FOGLIO LAPIS - GIUGNO - 2018

 
 

Un dibattito in Francia fra specialisti di genetica comportamentale e studiosi di scienze sociali – I primi sostengono che il nostro quoziente intellettivo, e dunque di riflesso le nostre prestazioni a partire dal rendimento scolastico, è determinato geneticamente al cinquanta per cento – I secondi insistono invece sul ruolo predominante dell'ambiente – E polemizzano su un sistema scolastico ridotto alla semplice registrazione di una qualità biologica quantificabile

 

I figli delle famiglie borghesi sono buoni lettori non perché ci sono dei libri nelle loro case, ma perché hanno ricevuto un buon patrimonio genetico”. Questa frase ha dato il via in Francia a un serrato confronto dialettico. A pronunciarla, anzi a consegnarla alle colonne del settimanale L'Express, è stato Laurent Alexandre, uno specialista di genetica comportamentale.

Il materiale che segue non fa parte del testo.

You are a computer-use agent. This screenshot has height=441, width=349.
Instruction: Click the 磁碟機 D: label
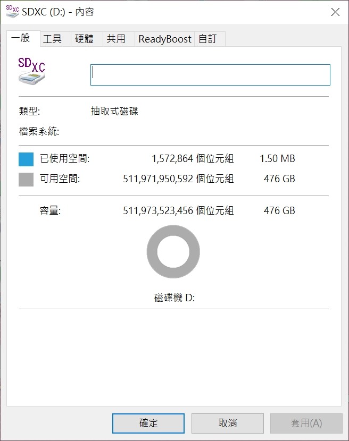(175, 298)
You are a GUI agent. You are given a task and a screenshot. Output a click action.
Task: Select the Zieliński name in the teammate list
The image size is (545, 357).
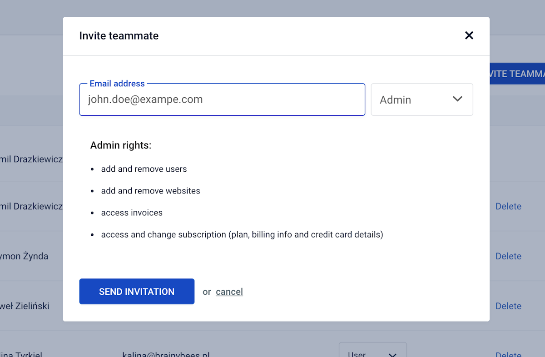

Alexandre riporta i risultati di recenti ricerche, secondo le quali la cosiddetta “ereditabilità” del quoziente intellettivo si può valutare attorno al cinquanta per cento. Dunque per circa la metà le nostre prestazioni intellettuali, a cominciare dal rendimento scolastico, dipenderebbero da fattori ereditari. Ma intanto ci sarebbe da precisare che purtroppo di buoni lettori dalle famiglie di oggi, appartengano o no alla borghesia, ne escono ben pochi, in Francia come in Italia.

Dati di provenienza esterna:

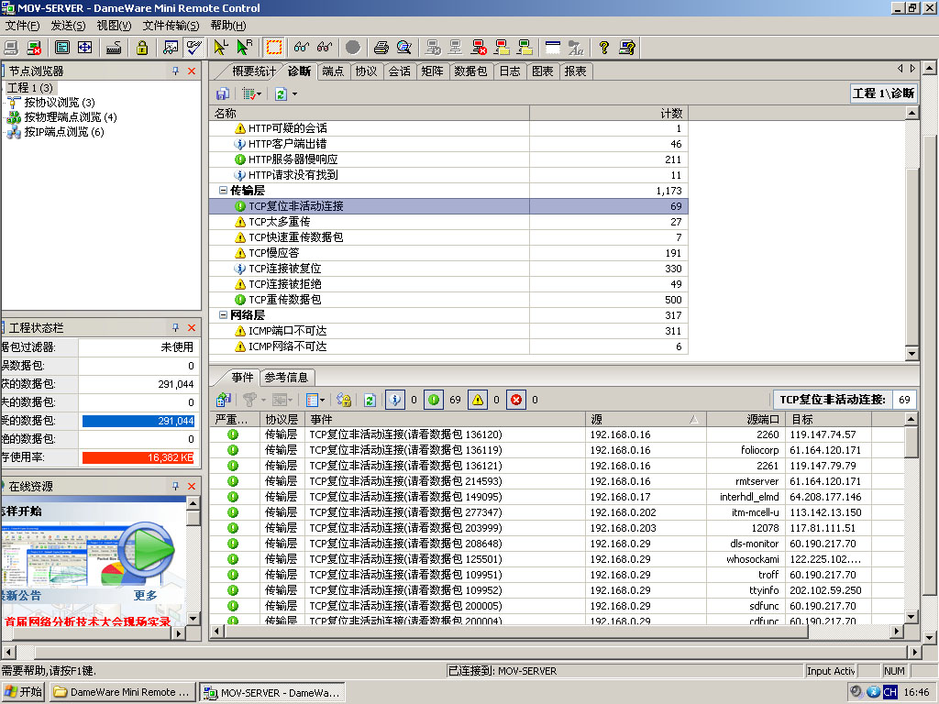Collapse the 网络层 group in the diagnosis list
Viewport: 939px width, 704px height.
(x=223, y=315)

Al genetista Alexandre risponde, sul quotidiano Le Monde, un ricercatore di scienze sociali, Julien Larregue, che difende il punto di vista del suo ambito scientifico, ovviamente portato a privilegiare il ruolo dell'ambiente familiare e sociale nel determinare le nostre caratteristiche intellettuali. É criticabile, sostiene Larregue, la pretesa di quantificare in modo semplicistico la parte che spetta alla genetica e quella di pertinenza del sociale. Ma anche prendendo per buona la tesi secondo cui l'intelligenza è determinata al cinquanta per cento dalla genetica, non si giustifica affatto il monopolio che in materia si vorrebbe attribuire ai genetisti e ai neurologi. In fondo questa tesi ammette che i fattori ambientali contribuiscono per l'altro cinquanta per cento.

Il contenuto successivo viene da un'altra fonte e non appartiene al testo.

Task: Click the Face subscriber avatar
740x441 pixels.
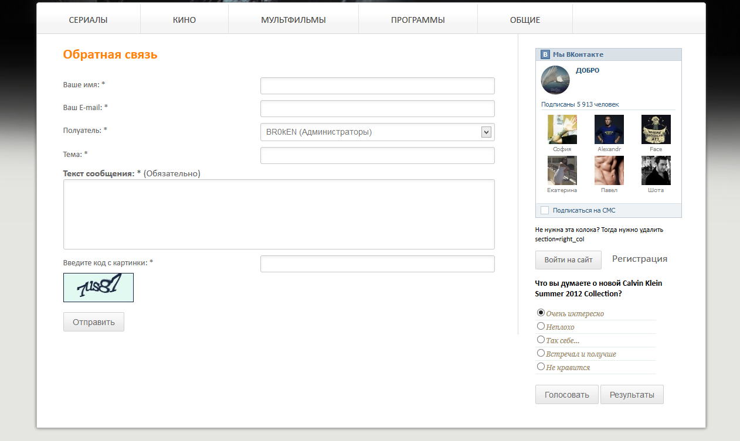Action: (x=656, y=129)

Larregue parla di “tentativo di eclissare il sociale”, e di considerare il sistema scolastico come una semplice struttura di registrazione del quoziente intellettuale, inteso come qualità biologica quantificabile. In fondo la scuola fa parte di quell'ambiente che i genetisti sono accusati di voler ricacciare sullo sfondo, tentando di far passare l'idea che le nostre capacità mentali sono fissate una volta per tutte al momento della nascita. Questa polemica s'innesta in qualche modo su quella che si sviluppò attorno all'opera del sociologo Pierre Bourdieu, che criticava aspramente la scuola francese (e implicitamente la scuola in generale dei paesi occidentali, compresa l'italiana) accusandola di perseguire a parole l'obiettivo della mobilità sociale ma di avere in realtà il solo scopo di riprodurre e perpetuare il sistema esistente. Secondo Bourdieu, e certamente non è il solo a pensarla così, la scuola seleziona non chi sa, ma chi è portatore di quel rapporto con il sapere che è proprio della classe sociale dominante.

 

 

                                                            r. f. l.